1) Removing a coating layer from the middle part of a section of single-mode fiber (8), wiping with alcohol, and then carrying out tapering treatment by using a tapering procedure of an optical fiber processing welding platform, wherein the length of an excessive tapering region, the length of a tapering flat region and the diameter of a tapering region are respectively controlled to be 200 microns, 1000 microns and 25 microns, and after tapering treatment, cutting the intermediate part of the tapering region by using a cutting procedure of the optical fiber processing welding platform to obtain two half cones (9) with flat end surfaces;

2) Removing a coating layer from a section of single-mode fiber (10), wiping the single-mode fiber with alcohol, cutting the end face to be flat, aligning the single-mode fiber with one half cone (9) treated in the step 1) by using an optical fiber processing welding platform, performing arc welding treatment, and cutting the single-mode fiber at a cone region 20 microns away from a welding point by using a cutting procedure of the optical fiber processing welding platform after welding treatment;

3) Repeating the above two steps to obtain two sections of single-mode tapered optical fiber structure (11) welded with cones with the length of 20 micrometers and the diameter of 25 micrometers;

4) Removing a coating layer from a section of double-hole optical fiber (12), wiping with alcohol, aligning fiber cores of the double-hole optical fiber (12) with a fiber processing welding platform and the single-mode tapered optical fiber structure obtained through the steps, then performing arc welding, and cutting the double-hole optical fiber (12) at a position 2.5 cm away from a welding point by utilizing a cutting procedure of the fiber processing welding platform;

6) And (3) connecting the microfluidic sensing unit (3) in the double-hole microstructure optical fiber treated in the step (5) with a microfluidic pump and a waste liquid pool, and pumping the refractive index matching liquid into the sensor at a constant speed through tapered optical fibers connected with two ends of the double-hole microstructure optical fiber by using the microfluidic pump (6), so that the microfluidic refractive index sensing measurement in the optical fiber can be realized.

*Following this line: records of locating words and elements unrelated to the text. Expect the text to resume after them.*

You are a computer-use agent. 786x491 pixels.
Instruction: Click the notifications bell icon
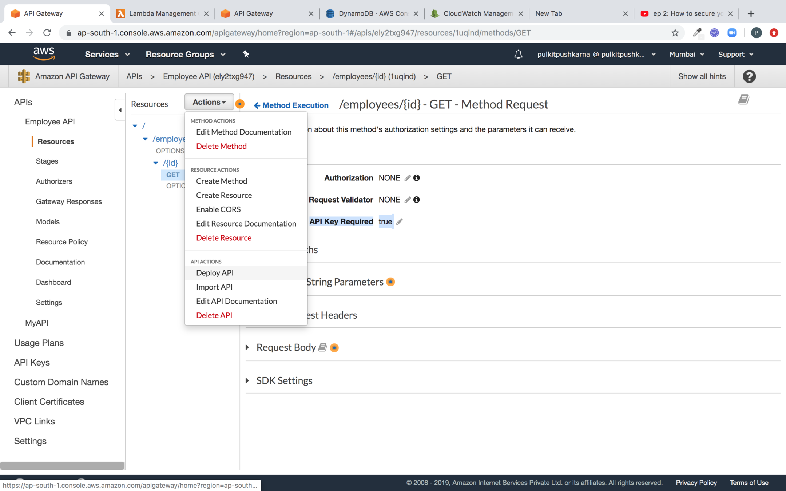518,54
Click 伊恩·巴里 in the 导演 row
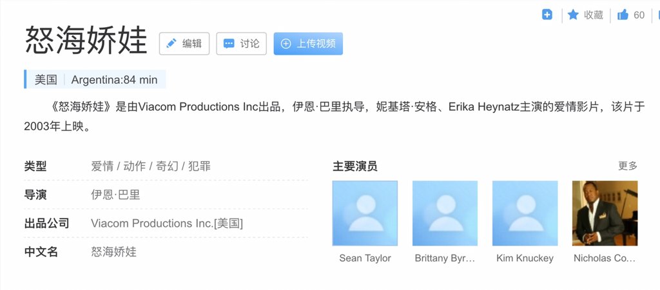Image resolution: width=660 pixels, height=290 pixels. 115,195
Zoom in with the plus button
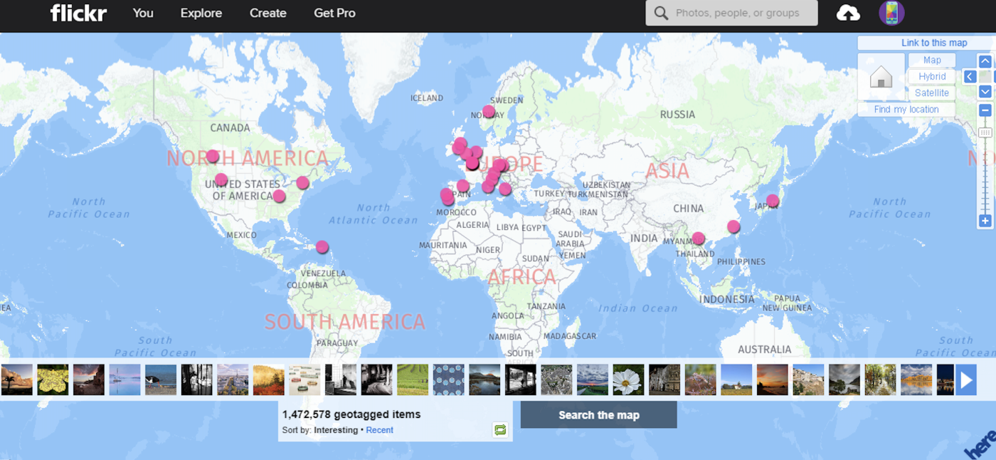Image resolution: width=996 pixels, height=460 pixels. [x=985, y=221]
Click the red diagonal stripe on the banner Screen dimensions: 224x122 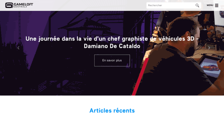[140, 77]
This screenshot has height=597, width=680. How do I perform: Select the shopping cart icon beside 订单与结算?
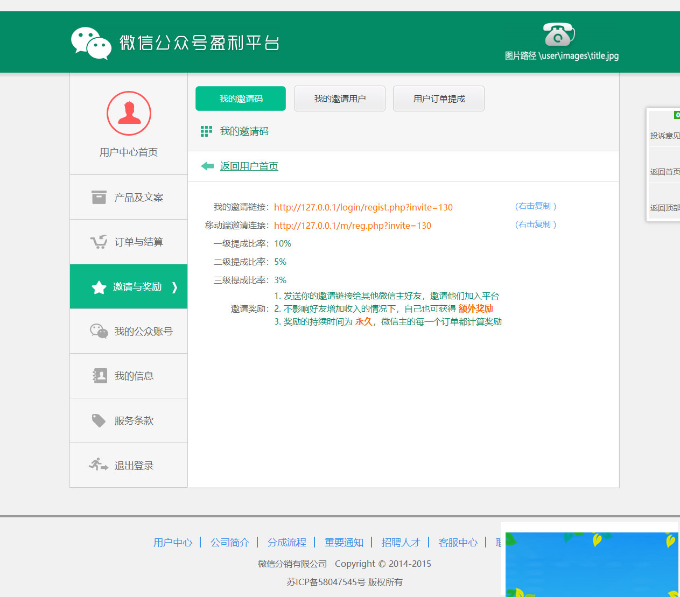point(99,242)
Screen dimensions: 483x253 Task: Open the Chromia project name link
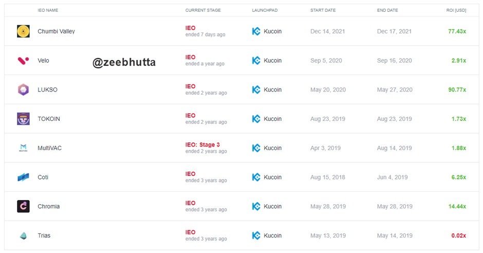(49, 206)
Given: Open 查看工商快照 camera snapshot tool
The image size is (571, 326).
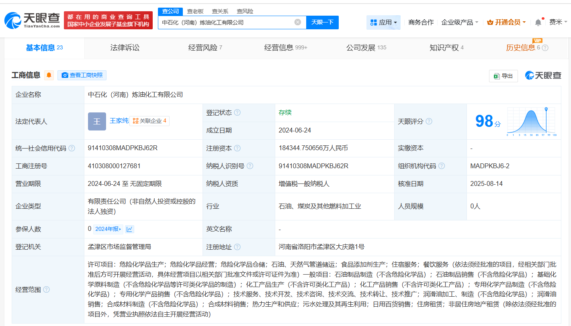Looking at the screenshot, I should tap(82, 75).
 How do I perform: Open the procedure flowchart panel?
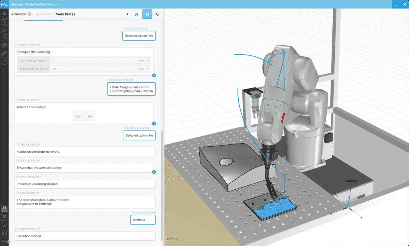tap(4, 29)
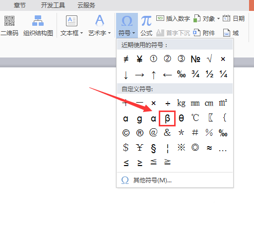Choose the section sign (§) symbol
Viewport: 254px width, 229px height.
click(x=153, y=148)
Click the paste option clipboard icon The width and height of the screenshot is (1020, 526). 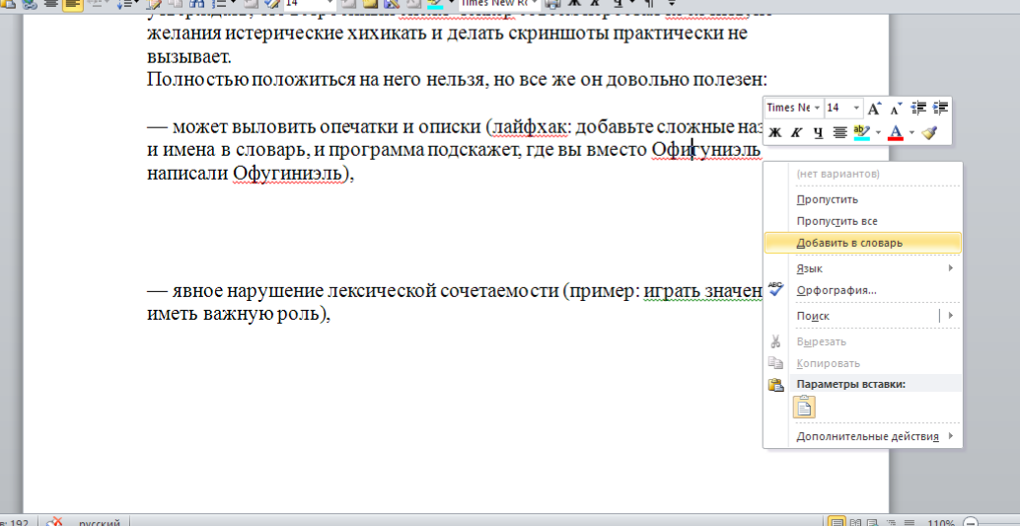[805, 406]
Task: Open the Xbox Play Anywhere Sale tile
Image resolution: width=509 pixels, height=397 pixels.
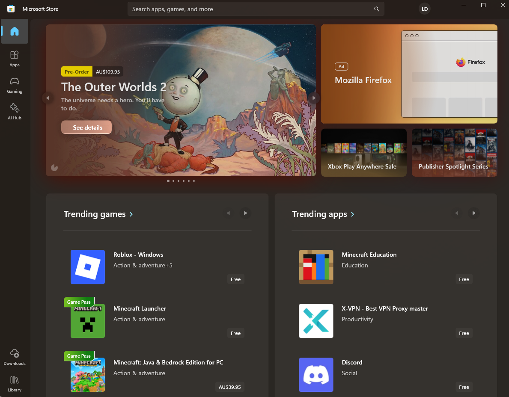Action: pos(363,153)
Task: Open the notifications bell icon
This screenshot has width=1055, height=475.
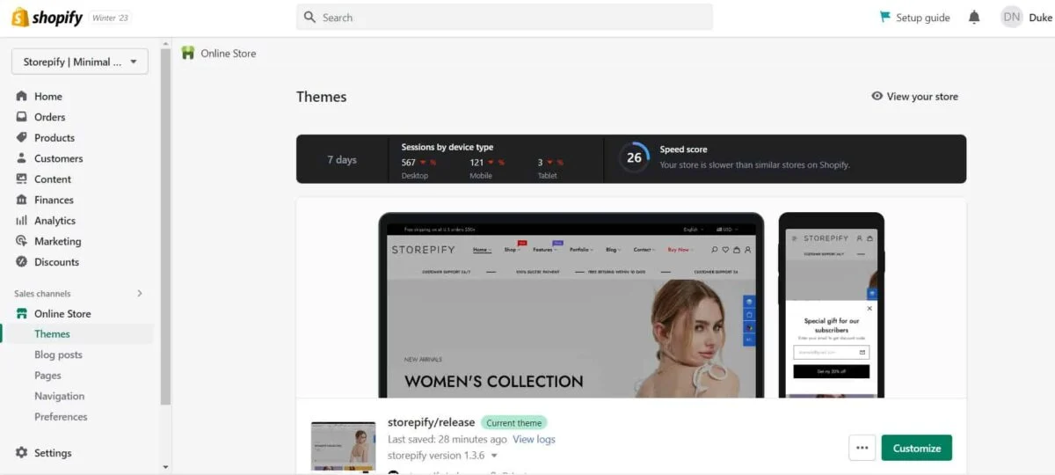Action: (974, 17)
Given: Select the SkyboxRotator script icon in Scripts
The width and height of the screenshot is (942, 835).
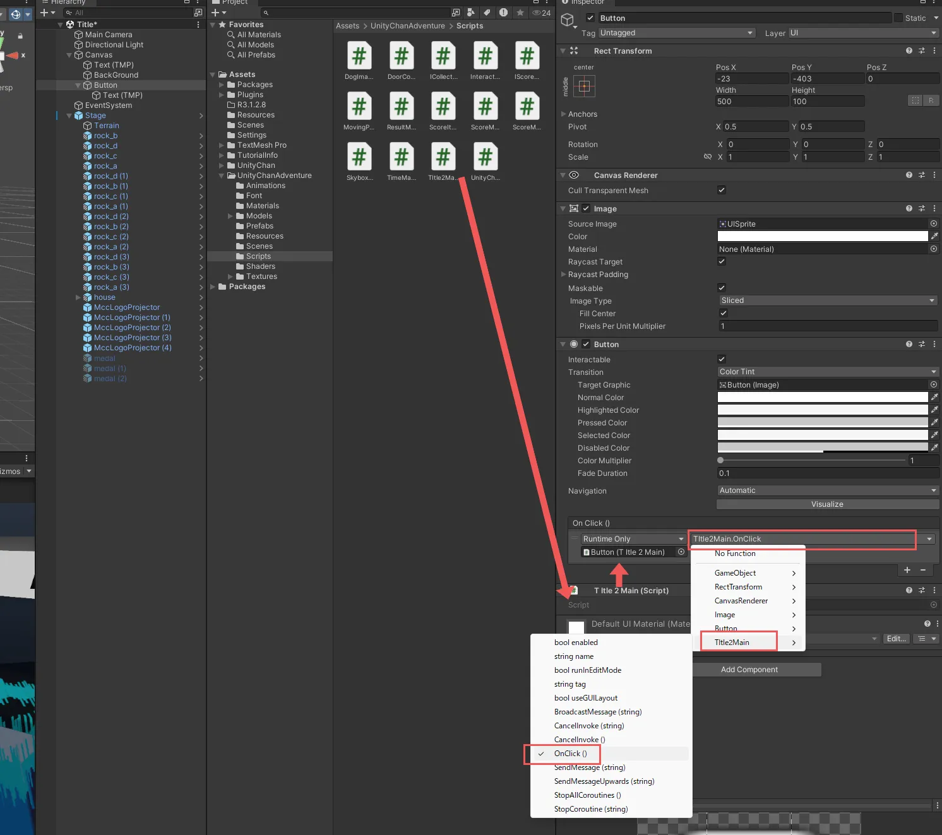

2. The microfluidic refractive index sensor based on a dual-hole microstructured optical fiber according to claim 1, wherein the refractive index matching liquid in the step 6) is prepared by glycerin with different solubilities, and the refractive index ranges from 1.33 to 1.39.

3. The preparation method of the micro-fluidic refractive index sensor based on the double-hole micro-structure optical fiber according to claim 1, wherein a super-continuous spectrum light source (1), an input single-mode optical fiber (2), a micro-fluidic sensing unit (3) in the double-hole micro-structure optical fiber, an output single-mode optical fiber (4) and a spectrum analyzer (5) are sequentially connected in series, and a micro-flow pump (6) and a waste liquid tank (7) are connected with the sensor through tapered optical fibers connected with two ends of the double-hole micro-structure optical fiber.